# Assignment:
Could you print out every entry, character for character?
START The records
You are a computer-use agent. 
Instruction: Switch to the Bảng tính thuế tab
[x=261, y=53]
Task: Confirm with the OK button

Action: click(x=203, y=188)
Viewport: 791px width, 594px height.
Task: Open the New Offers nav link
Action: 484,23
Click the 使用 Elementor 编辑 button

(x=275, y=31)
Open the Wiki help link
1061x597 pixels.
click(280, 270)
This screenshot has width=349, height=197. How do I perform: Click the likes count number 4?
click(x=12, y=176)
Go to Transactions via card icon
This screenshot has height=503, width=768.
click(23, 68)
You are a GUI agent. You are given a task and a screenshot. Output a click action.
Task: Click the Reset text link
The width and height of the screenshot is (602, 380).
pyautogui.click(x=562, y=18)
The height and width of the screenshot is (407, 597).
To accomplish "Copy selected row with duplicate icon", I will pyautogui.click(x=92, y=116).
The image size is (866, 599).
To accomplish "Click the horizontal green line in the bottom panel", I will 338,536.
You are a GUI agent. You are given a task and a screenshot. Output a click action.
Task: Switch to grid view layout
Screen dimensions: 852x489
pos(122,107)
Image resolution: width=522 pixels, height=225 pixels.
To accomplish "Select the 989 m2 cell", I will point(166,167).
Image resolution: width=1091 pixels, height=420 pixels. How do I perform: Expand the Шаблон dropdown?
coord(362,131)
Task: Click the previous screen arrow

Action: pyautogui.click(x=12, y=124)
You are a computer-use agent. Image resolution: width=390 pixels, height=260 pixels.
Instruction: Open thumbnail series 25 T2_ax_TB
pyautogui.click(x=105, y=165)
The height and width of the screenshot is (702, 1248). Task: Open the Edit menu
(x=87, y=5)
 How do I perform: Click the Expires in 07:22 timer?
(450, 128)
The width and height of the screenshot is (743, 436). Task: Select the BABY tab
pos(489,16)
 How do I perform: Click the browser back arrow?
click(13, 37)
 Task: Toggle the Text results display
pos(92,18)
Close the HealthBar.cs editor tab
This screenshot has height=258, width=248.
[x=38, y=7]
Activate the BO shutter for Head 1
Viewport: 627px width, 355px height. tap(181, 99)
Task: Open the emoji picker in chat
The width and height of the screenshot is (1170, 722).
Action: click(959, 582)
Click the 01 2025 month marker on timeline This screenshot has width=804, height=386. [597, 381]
END The records
# Task result:
You are a computer-use agent. 
Instruction: Switch to the Bảng tính thuế tab
[x=261, y=53]
Task: Confirm with the OK button

Action: click(x=203, y=188)
Viewport: 791px width, 594px height.
Task: Open the New Offers nav link
Action: 484,23
Click the 使用 Elementor 编辑 button

(x=275, y=31)
Open the Wiki help link
1061x597 pixels.
click(280, 270)
This screenshot has width=349, height=197. How do I perform: Click the likes count number 4?
click(x=12, y=176)
Go to Transactions via card icon
This screenshot has height=503, width=768.
click(23, 68)
You are a GUI agent. You are given a task and a screenshot. Output a click action.
Task: Click the Reset text link
The width and height of the screenshot is (602, 380).
pyautogui.click(x=562, y=18)
The height and width of the screenshot is (407, 597).
To accomplish "Copy selected row with duplicate icon", I will pyautogui.click(x=92, y=116).
The image size is (866, 599).
To accomplish "Click the horizontal green line in the bottom panel", I will 338,536.
You are a GUI agent. You are given a task and a screenshot. Output a click action.
Task: Switch to grid view layout
Screen dimensions: 852x489
pos(122,107)
Image resolution: width=522 pixels, height=225 pixels.
To accomplish "Select the 989 m2 cell", I will point(166,167).
Image resolution: width=1091 pixels, height=420 pixels. How do I perform: Expand the Шаблон dropdown?
coord(362,131)
Task: Click the previous screen arrow

Action: pyautogui.click(x=12, y=124)
You are a computer-use agent. Image resolution: width=390 pixels, height=260 pixels.
Instruction: Open thumbnail series 25 T2_ax_TB
pyautogui.click(x=105, y=165)
The height and width of the screenshot is (702, 1248). Task: Open the Edit menu
(x=87, y=5)
 How do I perform: Click the Expires in 07:22 timer?
(450, 128)
The width and height of the screenshot is (743, 436). Task: Select the BABY tab
pos(489,16)
 How do I perform: Click the browser back arrow?
click(13, 37)
 Task: Toggle the Text results display
pos(92,18)
Close the HealthBar.cs editor tab
This screenshot has height=258, width=248.
[x=38, y=7]
Activate the BO shutter for Head 1
Viewport: 627px width, 355px height. tap(181, 99)
Task: Open the emoji picker in chat
The width and height of the screenshot is (1170, 722).
Action: click(959, 582)
Click the 01 2025 month marker on timeline This screenshot has width=804, height=386. [597, 381]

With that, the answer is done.